Capricorn [Dec. 22 – Jan. 19]:  You like to think of yourself as a lone wolf, but you should be grateful for your fellow man. Though you love to sequester yourself with WoW, you can’t play MMORPGs without the “multiple players” part … that would just be MORPG, which is silly.

Aquarius [Jan. 20 – Feb. 18]:  This week holds many challenges, some even more daunting than the Kobayashi Maru. But you’re cool under pressure: you’ll get through it with your natural problem-solving abilities, leadership, and charm. And then you’ll get laid by a sexy humanoid alien. All in a day’s work.
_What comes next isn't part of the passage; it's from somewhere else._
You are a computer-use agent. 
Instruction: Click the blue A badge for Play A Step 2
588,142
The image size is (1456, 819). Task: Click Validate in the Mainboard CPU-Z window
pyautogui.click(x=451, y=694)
Pisces [Feb. 19 – Mar. 20]:  You’re wrestling with jealousy this week. Or was that gamma radiation? At any rate, keep the green monster at bay, or you’ll ruin those awesome jeans you love when you’re PMSing.

Aries [Mar. 21 – Apr. 19]:  With great power comes great responsibility. So next time you websling a sex hammock, don’t forget to wrap it up: spiders have like, thousands of babies at a time, and you can’t afford that child support.

Taurus [Apr. 20 – May 20]:  Somehow you’ve been sucked into your Macbook and now your Tron App is trying to help you defeat the MCP. But really, you just ate shroom chocolate while playing Pong.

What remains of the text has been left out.